Once BAMs were processed, autosomal chromosomes were extracted for population analyses. Mean mapping quality and alignment depth was then estimated using QualiMap v2.3.

cut -f1,2 SP01_5kb_ragtag.fa.fai | grep "CM020" | grep -v CM020462.1_RagTag | grep -v CM020463.1_RagTag | awk '{print $1"\t1\t"$2} > SP01_autosomes.bed

for SAMP in ${DIR}*_markdup.bam
    do
    BASE=$(basename $SAMP _markdup.bam)
    printf "EXTRACTING AUTOSOMES FOR ${BASE} AT "
    date
    samtools view -@64 -L SP01_genome/SP01_autosomes.bed \
        --write-index -o ${DIR}markdup/${BASE}_markdup_autosomes.bam ${SAMP}
    samtools view -@64 -L SP01_genome/SP01_autosomes.bed \
        --write-index -o ${DIR}nodup/${BASE}_nodup_autosomes.bam ${DIR}nodup/${BASE}_nodup.bam
    printf "FINISHED CONVERTING AND INDEXING FILES FOR ${BASE}, NOW ESTIMATING STATS AT "
    date
    mosdepth --threads 24 --fast-mode --by 50 ${DIR}mosdepth/${BASE}_markdup_autosomes ${SAMP}
    mosdepth --threads 24 --fast-mode --by 50 ${DIR}mosdepth/${BASE}_nodup_autosomes ${SAMP}
    qualimap bamqc -bam ${DIR}markdup/${BASE}_markdup_autosomes.bam -outdir ${DIR}qualimap/${BASE}_markdup_autosomes -outformat PDF:HTML --java-mem-size=3G
    qualimap bamqc -bam ${DIR}nodup/${BASE}_nodup_autosomes.bam -outdir ${DIR}qualimap/${BASE}_nodup_autosomes -outformat PDF:HTML --java-mem-size=3G
    echo "FINISHED PROCESSING ${BASE}!"
done

For ease of comparisons, mosdepth outputs were also plotted with:

python ~/anaconda3/envs/mosdepth/scripts/plot-dist.py ${data}nodup_bam_stats/*.global.dist.txt

Three additional fairy tern scaffolds CM020459.1, CM020460.1, and CM02061.1 were excluded from downstream analyses as these scaffolds consistently had read depths much higher than expected and likely represents improperly assembled representations of these chromosomes. A new bedfile, cleverly named SP01_autosomes2.bed, was used to remove these scaffolds prior to analyses.

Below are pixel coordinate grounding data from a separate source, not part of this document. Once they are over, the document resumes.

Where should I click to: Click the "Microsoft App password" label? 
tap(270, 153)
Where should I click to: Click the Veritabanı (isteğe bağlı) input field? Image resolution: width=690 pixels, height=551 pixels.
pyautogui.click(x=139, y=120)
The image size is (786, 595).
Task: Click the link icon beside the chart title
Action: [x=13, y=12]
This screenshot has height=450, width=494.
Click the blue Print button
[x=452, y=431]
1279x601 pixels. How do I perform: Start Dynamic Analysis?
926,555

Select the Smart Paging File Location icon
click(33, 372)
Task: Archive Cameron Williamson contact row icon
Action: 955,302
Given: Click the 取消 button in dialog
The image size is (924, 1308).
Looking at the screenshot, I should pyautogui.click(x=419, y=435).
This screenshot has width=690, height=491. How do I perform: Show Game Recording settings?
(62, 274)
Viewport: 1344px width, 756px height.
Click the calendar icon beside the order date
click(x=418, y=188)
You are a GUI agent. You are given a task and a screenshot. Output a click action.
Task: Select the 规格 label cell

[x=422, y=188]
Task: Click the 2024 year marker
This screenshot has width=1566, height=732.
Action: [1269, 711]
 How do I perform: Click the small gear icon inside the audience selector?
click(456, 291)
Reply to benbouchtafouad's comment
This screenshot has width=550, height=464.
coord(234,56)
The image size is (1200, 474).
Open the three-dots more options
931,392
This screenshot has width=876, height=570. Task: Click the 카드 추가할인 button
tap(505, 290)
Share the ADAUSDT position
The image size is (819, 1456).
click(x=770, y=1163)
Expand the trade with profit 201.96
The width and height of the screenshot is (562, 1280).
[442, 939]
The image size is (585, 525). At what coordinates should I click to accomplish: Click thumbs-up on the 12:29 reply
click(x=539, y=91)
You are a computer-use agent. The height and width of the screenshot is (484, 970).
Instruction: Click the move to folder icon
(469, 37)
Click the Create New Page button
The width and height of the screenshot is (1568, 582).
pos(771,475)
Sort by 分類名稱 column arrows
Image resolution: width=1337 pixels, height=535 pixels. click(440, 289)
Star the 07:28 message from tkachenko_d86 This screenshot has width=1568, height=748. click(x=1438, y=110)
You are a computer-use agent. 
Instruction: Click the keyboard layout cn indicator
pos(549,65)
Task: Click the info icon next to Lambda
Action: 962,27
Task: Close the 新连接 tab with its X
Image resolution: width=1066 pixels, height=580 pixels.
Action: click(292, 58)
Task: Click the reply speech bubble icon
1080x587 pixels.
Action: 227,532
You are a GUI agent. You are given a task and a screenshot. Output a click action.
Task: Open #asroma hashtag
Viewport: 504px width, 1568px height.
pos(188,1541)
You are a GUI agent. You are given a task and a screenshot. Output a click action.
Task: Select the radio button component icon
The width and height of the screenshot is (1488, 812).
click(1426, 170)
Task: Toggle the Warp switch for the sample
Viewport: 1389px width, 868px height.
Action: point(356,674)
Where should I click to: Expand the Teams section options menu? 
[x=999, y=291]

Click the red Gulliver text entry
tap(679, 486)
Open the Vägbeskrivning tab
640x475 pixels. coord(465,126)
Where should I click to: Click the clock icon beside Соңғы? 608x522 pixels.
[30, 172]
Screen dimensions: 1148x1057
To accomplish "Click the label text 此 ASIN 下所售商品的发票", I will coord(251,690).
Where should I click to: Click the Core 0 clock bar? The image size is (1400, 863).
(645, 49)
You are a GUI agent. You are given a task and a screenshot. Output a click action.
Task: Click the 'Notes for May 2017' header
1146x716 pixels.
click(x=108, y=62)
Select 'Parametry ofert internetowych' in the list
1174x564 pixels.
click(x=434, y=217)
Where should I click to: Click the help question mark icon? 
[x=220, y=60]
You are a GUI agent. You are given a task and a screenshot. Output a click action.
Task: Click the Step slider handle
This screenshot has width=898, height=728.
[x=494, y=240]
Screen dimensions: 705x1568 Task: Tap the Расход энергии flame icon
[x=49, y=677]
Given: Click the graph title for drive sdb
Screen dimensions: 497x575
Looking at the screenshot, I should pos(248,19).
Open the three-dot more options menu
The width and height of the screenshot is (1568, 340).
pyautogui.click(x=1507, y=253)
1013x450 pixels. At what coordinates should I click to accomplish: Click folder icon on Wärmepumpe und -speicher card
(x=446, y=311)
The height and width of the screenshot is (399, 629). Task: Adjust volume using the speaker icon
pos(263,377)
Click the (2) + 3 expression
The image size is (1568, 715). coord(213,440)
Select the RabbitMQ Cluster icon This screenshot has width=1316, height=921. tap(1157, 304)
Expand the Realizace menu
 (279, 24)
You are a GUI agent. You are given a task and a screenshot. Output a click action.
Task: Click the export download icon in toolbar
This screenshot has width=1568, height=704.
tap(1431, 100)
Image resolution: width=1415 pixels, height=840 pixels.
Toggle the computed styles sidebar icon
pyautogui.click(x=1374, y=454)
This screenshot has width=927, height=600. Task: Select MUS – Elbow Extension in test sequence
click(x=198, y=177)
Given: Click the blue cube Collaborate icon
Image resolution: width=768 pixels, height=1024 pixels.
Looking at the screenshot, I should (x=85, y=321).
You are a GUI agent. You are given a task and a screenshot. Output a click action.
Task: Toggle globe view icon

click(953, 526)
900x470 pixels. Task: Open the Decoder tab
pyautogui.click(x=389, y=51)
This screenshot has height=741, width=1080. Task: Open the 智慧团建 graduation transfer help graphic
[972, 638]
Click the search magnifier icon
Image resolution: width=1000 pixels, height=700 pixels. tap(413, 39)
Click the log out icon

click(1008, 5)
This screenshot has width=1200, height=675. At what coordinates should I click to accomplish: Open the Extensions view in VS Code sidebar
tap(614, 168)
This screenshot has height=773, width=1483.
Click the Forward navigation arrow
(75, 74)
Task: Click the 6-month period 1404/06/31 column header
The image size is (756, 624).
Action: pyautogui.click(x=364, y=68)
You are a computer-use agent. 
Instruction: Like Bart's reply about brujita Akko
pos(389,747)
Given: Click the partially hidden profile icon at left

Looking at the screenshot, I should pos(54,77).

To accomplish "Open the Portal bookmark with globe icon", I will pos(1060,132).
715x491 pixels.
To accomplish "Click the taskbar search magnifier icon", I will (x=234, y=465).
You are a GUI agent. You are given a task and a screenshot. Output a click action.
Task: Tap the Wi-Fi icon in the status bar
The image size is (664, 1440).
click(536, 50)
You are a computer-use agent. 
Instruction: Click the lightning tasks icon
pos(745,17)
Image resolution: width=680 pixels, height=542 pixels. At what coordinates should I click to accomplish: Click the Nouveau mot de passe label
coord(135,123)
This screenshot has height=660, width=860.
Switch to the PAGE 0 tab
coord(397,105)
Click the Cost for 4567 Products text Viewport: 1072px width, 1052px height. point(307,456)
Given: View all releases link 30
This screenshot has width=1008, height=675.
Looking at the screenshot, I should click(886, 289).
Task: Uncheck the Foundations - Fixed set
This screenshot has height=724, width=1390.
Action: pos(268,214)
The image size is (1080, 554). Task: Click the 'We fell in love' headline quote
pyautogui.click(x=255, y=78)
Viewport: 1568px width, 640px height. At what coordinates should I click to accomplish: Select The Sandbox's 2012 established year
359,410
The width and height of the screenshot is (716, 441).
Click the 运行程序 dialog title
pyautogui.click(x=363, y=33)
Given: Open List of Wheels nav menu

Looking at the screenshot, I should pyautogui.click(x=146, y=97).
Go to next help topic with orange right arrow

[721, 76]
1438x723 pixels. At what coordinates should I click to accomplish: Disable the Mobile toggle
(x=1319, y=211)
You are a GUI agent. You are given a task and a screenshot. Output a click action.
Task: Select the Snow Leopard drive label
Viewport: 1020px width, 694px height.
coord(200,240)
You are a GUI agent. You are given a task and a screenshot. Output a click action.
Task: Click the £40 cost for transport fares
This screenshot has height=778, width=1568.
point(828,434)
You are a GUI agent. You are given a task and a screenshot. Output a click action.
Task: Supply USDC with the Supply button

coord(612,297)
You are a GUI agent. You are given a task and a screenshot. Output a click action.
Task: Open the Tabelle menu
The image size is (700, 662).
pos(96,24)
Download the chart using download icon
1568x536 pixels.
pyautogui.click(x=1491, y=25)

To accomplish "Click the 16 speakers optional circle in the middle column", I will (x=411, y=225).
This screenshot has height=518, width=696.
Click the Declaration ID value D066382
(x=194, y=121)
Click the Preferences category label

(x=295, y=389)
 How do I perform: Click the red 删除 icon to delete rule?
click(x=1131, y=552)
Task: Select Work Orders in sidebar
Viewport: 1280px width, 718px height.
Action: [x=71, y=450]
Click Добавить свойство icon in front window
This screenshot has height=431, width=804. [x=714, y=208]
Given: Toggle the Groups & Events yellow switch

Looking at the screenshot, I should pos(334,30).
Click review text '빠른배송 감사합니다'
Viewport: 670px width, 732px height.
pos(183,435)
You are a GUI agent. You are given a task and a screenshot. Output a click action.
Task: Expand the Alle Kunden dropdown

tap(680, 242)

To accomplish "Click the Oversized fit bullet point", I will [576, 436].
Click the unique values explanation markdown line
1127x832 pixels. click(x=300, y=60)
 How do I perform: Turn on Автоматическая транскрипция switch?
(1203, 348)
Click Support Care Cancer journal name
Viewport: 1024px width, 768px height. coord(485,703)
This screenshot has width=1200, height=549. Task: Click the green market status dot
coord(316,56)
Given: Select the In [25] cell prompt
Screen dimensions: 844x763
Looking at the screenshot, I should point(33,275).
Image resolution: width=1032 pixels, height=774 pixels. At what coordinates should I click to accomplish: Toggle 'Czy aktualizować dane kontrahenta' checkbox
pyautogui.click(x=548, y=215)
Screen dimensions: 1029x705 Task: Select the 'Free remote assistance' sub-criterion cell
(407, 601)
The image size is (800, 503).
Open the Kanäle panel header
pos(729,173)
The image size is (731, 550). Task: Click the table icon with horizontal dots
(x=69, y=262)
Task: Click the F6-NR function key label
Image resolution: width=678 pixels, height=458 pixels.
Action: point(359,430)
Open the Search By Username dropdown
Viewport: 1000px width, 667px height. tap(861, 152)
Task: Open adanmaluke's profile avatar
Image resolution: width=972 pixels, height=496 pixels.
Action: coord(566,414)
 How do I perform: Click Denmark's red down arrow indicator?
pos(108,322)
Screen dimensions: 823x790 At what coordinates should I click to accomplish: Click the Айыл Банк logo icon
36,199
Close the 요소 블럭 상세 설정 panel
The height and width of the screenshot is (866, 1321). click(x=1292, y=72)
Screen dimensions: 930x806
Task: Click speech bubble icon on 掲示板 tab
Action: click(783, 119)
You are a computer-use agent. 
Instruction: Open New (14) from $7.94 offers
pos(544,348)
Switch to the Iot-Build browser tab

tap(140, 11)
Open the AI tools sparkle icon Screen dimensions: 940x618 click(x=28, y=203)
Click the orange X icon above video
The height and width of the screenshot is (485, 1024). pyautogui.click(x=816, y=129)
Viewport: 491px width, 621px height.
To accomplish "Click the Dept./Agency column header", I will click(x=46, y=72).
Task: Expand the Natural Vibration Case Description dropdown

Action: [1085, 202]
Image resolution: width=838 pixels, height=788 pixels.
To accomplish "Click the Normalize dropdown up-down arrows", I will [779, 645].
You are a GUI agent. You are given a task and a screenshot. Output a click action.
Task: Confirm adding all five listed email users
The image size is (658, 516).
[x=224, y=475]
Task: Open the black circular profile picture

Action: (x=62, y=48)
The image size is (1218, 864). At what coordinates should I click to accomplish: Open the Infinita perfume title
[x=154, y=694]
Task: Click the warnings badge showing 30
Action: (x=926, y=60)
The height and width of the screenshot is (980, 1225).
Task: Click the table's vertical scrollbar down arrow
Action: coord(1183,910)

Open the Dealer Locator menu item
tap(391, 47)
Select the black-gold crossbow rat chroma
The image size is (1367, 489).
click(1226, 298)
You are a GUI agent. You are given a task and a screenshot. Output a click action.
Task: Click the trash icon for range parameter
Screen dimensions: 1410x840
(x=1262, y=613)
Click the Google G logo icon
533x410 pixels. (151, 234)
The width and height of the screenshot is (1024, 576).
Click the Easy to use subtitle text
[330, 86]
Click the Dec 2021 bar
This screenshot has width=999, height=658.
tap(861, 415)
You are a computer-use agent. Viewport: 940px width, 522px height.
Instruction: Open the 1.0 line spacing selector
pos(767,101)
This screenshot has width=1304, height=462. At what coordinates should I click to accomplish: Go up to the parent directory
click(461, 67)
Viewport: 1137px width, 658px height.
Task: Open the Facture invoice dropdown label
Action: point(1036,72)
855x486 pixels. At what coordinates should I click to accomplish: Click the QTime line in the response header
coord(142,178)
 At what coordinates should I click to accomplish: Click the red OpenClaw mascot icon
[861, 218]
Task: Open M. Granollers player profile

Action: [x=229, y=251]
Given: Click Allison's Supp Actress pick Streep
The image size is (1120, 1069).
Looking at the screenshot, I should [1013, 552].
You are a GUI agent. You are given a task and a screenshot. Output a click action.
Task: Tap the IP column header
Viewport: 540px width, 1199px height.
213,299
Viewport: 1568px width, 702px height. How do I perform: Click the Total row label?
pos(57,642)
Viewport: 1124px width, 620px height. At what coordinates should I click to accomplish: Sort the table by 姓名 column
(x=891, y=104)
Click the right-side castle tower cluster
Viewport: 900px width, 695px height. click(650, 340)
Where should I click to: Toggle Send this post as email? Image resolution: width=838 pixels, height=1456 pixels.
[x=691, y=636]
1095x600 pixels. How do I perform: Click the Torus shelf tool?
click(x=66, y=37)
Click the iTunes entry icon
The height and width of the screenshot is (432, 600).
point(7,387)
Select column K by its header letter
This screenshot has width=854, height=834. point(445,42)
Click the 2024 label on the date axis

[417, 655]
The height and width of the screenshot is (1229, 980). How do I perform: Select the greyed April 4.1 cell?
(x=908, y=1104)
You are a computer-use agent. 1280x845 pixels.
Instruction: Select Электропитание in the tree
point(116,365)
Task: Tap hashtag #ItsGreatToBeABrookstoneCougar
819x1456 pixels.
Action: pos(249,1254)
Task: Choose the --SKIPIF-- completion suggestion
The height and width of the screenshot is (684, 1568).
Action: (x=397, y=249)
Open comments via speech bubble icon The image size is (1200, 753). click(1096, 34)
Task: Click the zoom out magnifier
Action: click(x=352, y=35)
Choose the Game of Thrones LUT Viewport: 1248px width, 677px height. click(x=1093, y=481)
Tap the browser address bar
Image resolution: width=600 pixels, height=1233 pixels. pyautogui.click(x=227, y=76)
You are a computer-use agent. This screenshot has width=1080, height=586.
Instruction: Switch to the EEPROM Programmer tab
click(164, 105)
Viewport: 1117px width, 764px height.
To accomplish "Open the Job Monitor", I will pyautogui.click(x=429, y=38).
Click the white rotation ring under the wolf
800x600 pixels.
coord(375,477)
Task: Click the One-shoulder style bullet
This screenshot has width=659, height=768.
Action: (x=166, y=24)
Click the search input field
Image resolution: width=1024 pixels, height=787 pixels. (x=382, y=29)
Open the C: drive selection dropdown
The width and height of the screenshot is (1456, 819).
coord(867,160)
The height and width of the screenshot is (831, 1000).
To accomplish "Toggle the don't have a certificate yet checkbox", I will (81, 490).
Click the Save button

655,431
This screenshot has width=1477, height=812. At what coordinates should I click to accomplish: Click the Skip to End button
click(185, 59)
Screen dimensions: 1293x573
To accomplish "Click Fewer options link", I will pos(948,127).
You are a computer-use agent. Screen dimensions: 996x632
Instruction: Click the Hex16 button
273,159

for SAMP in ${DIR}*_autosomes.bam
    do
    BASE=$(basename $SAMP _autosomes.bam)
    printf "EXTRACTING AUTOSOMES FOR ${BASE} AT "
    date
    samtools view -@64 -L SP01_genome/SP01_autosomes2.bed \
        --write-index -o ${DIR}markdup/${BASE}_markdup_autosomes2.bam ${SAMP}
    samtools view -@64 -L SP01_genome/SP01_autosomes2.bed \
        --write-index -o ${DIR}nodup/${BASE}_nodup_autosomes2.bam ${DIR}nodup/${BASE}_nodup.bam
    echo "FINISHED PROCESSING ${BASE}!"
done

The BAM files originally filtered for autosomomal scaffolds were subsequently overwritten with the newly filtered bam files. Thus all files denoted as *_{markdup,nodup}_autosomes.bam contain only 22 scaffolds for fairy terns.

A similar process was performed for kakī alignments, with some minor differences. Because the kakī genome was assembled and scaffolded without the use of a chromosomally assembled genome, we identified scaffolds > 2Mb in length that demonstrated sequence coverage consistent with larger scaffolds. This indicated that Scaffolds 1-28 likely represent relatively well assembled chromosomes. These, exlucding the Z sex chromosome (Scaffold 4) were used in all downstream analyses.